What is stock market?
In its simplest sense, stock market or equity market is a trading place where people buy or sell shares, other securities or derivatives of public limited companies or limited companies. Further, it is a place where public guesses the movement in prices of shares and would try to make profit by selling or buying. In reality, this definition of stock market does not tell the real underlying phenomenon on why people trade shares.
In the first place the stock market is a virtual place where people exchange securities which companies float for raising funding for running or expansion of their companies in the form of shares or debentures or both. Sometimes virtual form of instruments that relate them to companies’ assets and fundamentals are also traded. All these products are intangible and the only physical form it can display is the share certificate either in paper form (in earlier days) and now mostly seen dematerialised form or popularly known as “demat” form held in your trading account. One of finest feature of the stock market is that it is a place where you would be able to find from small investors, trying to speculate stock prices for profitability, to specially floated finance companies and mutual funds managers risking large capital assets for making money.
How shares and securities reach stock market and why people trade them?

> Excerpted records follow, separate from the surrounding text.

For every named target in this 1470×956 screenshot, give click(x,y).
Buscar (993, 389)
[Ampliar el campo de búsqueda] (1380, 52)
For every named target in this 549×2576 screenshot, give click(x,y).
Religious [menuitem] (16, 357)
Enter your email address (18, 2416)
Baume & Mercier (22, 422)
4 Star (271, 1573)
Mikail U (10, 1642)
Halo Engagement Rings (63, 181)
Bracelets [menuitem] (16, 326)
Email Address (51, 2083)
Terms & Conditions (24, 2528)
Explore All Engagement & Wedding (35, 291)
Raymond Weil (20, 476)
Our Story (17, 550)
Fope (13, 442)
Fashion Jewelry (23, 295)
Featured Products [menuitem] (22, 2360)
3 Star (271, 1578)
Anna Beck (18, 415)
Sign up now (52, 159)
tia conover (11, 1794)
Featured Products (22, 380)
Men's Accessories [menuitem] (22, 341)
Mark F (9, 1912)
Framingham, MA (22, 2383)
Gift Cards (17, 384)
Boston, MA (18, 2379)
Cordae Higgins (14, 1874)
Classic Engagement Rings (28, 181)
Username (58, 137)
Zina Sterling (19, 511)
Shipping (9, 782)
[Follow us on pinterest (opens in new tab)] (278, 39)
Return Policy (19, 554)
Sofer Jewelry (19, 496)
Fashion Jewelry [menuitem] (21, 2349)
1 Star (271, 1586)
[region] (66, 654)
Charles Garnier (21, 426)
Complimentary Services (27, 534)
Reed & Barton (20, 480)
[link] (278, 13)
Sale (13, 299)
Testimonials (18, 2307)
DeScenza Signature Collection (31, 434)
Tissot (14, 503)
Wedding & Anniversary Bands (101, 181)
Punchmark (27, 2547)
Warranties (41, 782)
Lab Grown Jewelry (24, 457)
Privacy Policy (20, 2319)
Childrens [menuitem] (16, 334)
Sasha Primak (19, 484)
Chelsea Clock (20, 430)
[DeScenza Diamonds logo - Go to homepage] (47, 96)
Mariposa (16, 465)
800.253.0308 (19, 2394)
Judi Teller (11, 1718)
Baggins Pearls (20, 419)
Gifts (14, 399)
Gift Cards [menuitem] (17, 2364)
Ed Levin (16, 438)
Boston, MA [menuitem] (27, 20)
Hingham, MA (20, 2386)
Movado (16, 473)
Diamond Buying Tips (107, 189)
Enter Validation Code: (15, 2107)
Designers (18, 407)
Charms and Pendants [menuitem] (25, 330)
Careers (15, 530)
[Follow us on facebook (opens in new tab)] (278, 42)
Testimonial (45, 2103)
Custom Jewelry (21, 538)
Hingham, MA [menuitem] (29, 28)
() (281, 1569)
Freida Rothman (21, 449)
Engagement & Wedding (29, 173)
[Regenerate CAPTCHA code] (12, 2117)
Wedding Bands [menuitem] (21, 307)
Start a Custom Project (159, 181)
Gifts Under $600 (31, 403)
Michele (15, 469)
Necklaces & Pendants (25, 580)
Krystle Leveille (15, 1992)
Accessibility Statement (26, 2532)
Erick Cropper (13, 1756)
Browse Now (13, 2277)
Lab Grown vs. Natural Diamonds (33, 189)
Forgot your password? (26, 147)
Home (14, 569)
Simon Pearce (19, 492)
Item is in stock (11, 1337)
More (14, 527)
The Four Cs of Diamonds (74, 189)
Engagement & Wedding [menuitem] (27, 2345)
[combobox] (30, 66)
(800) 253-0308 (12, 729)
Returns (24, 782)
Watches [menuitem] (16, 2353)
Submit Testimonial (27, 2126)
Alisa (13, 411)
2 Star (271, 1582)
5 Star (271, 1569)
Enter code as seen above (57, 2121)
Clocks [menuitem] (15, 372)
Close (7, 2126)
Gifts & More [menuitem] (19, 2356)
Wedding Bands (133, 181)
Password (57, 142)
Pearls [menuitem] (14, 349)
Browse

The public limited companies or limited companies float public issues of “shares” for raising capital for the company’s expansions and other internal needs. To commensurate with its literal meaning a share is part ownership of company where a share holder acquires rights to share distributable profits in the form of annual dividend and most importantly in the decision making process through voting rights at annual general body meetings of the share holders to managing the company. These primary characteristics underlying the “share” make it a prize possession and engage people in buying or selling of shares. After raising the share capital from the initial public offering of shares, the companies approach the stock market for their listing in the stock exchange for trading of its shares in the stock market. Depending the company’s fundamentals the share price of the its stock gets fixed initially and from then on its share price moves up and down depending on the demand and the supply or the buying and selling pressures the investors face. In a nut shell, the share price of a company is an amalgamation of various aspects about the company and trends of the investors. However, the day to day functioning of the company or the annual performance of the company does not depend on its share value although indirectly shows the health of the company.
Global acceptance of stock markets
Another important aspect of stock markets is that its global acceptance. The facility created for the companies to go global for rising of finances have made companies to get listed across all the stock exchanges of the world. Although stock markets trading hours are dictated by the local working hours of the country, global listing of the company makes trading possible all through the day starting from Toyko stock exchange to New York stock exchange. This is another basic principle that is making stock market a biggest trading place for public and alike.
Indian stock markets
There are two major stock exchanges in India for transacting shares, securities, commodities, derivatives and even gold UTFs. They are “National Stock Exchange or NSE” and “Bombay Stock Exchange (BSE)”. Originally, the trading used to be conducted on open shouting or outcry basis wherein the assembled brokers at the stock exchange used to transact with each other. The system was slowly replaced with the computer’s connectivity and secured online transactions. Today three-in-one trading accounts are available to the small investors which connect the investors trading account with their bank accounts to transact stock trading online. All the major nationalised banks offer demat accounts and trading facilities. All the online trading is now connected to national stock exchange. The traders can also transact offline.
The stock trading is always associated with risks and there were instances in the past where stock markets were rigged leading to heavy losses for across the spectrum investors. Government of India and finance ministry have evolved several guidelines and controls in the form of statutory bodies like Securities Exchange Board of India.